As far, as far as I can tell, the only ones we'd be ready to start
grouping immediately or with small amount of work rather soon:

/**
 *
 * enum security_filecheck - known kernel security file checks types
 *
 * @__SECURITY_FILECHECK_UNSPEC: attribute 0 reserved
 * @SECURITY_FILECHECK_MODULE: the file being processed is a Linux kernel module
 * @SECURITY_FILECHECK_SYSDATA: the file being processed is either a firmware
 *      file or a system data file read from /lib/firmware/* by firmware_class
I'd prefer a distinct category for firmware, as it carries an
implication that it is an executable blob of some sort (I know not all
are, though).
The ship has sailed in terms of folks using frimrware API for things
that are not-firmware per se. The first one I am aware of was the
EEPROM override for the p54 driver.

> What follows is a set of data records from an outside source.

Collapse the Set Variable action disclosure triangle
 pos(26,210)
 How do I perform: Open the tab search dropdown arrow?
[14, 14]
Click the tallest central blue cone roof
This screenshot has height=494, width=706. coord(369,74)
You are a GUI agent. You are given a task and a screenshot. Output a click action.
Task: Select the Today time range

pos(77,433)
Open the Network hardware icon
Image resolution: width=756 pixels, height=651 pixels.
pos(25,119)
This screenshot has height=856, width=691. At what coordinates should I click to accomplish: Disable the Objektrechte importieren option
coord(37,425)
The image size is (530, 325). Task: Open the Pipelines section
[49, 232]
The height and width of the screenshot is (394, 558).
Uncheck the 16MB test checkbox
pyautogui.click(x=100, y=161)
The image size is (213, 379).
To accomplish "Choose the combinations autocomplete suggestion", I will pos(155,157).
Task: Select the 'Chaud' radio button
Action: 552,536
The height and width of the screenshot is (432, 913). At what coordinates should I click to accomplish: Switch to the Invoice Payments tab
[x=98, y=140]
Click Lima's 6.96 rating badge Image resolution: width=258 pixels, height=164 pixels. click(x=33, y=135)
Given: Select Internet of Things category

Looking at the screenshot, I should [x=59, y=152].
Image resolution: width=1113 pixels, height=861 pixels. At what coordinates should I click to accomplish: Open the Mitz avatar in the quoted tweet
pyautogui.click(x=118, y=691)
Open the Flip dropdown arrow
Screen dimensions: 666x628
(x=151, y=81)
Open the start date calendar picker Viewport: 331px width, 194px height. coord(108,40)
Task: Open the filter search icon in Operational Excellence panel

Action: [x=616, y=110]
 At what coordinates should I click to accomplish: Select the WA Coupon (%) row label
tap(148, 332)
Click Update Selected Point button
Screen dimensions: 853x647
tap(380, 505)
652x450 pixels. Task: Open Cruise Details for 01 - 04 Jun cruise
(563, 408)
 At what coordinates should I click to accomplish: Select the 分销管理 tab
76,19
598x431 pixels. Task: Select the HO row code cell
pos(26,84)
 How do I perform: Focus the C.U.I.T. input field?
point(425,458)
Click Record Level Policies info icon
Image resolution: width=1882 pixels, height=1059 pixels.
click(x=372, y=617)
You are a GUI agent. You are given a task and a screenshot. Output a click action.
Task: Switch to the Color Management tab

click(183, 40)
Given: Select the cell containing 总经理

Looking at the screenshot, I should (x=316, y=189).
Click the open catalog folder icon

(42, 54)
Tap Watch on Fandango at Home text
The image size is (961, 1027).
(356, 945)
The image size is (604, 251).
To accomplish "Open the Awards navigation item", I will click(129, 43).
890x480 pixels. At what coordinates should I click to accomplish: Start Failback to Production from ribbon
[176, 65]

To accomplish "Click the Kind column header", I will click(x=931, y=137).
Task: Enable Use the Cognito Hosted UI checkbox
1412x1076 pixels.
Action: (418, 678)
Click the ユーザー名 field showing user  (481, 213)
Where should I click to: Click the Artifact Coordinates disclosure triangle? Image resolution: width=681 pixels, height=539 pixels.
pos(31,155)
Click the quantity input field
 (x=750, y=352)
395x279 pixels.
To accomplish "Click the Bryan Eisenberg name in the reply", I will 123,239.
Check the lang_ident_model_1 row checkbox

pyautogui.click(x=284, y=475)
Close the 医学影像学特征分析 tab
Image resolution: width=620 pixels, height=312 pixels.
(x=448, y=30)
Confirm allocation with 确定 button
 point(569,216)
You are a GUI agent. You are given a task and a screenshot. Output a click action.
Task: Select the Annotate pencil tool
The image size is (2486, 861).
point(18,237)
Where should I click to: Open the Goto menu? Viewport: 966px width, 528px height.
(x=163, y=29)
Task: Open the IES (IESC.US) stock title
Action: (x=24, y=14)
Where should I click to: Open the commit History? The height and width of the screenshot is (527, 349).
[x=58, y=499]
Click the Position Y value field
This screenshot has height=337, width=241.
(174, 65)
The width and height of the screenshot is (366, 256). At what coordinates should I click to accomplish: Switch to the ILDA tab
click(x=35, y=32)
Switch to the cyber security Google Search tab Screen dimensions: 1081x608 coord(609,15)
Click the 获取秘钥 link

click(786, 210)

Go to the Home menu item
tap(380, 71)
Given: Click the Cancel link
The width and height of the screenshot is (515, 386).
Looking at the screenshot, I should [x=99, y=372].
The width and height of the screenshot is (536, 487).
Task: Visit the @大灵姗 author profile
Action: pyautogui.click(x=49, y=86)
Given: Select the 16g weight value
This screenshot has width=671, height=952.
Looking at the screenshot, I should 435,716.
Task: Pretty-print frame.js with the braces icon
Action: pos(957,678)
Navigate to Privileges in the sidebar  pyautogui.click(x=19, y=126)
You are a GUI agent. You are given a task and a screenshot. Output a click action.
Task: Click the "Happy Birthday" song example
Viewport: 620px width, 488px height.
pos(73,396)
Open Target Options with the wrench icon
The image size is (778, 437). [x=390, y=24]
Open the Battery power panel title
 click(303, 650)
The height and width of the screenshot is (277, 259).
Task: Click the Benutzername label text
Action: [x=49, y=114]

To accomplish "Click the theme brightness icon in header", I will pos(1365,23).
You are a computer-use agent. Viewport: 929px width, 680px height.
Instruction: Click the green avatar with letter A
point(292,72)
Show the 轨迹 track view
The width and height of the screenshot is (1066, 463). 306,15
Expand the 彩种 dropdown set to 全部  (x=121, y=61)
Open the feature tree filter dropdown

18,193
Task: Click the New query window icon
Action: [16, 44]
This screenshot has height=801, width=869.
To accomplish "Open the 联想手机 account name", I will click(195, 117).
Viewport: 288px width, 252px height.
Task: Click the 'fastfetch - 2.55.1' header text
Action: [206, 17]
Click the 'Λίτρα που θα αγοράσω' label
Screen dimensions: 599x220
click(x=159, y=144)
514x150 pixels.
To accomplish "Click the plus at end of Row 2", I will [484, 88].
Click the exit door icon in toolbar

The other similar one was CPU
microcode, but that's a bit more close to home with "firmware". We
could ask users on the new system data request API I am building
to describe the type of file being used, as I agree differentiating
this for security purposes might be important. So other than just
file type we could have sub type category, then we could have, 

SECURITY_FILECHECK_SYSDATA, and then:

SECURITY_FILE_SYSDATA_FW
SECURITY_FILE_SYSDATA_MICROCODE
SECURITY_FILE_SYSDATA_EEPROM
SECURITY_FILE_SYSDATA_POLICY (for 802.11 regulatory I suppose)

If we do this then we could juse have:

SECURITY_FILECHECK_KEXEC and on that have substypes:

SECURITY_FILE_KEXEC_KERNEL
SECURITY_FILE_KEXEC_INITRAMFS

Would that be desirable and help grow this to be easily extensible?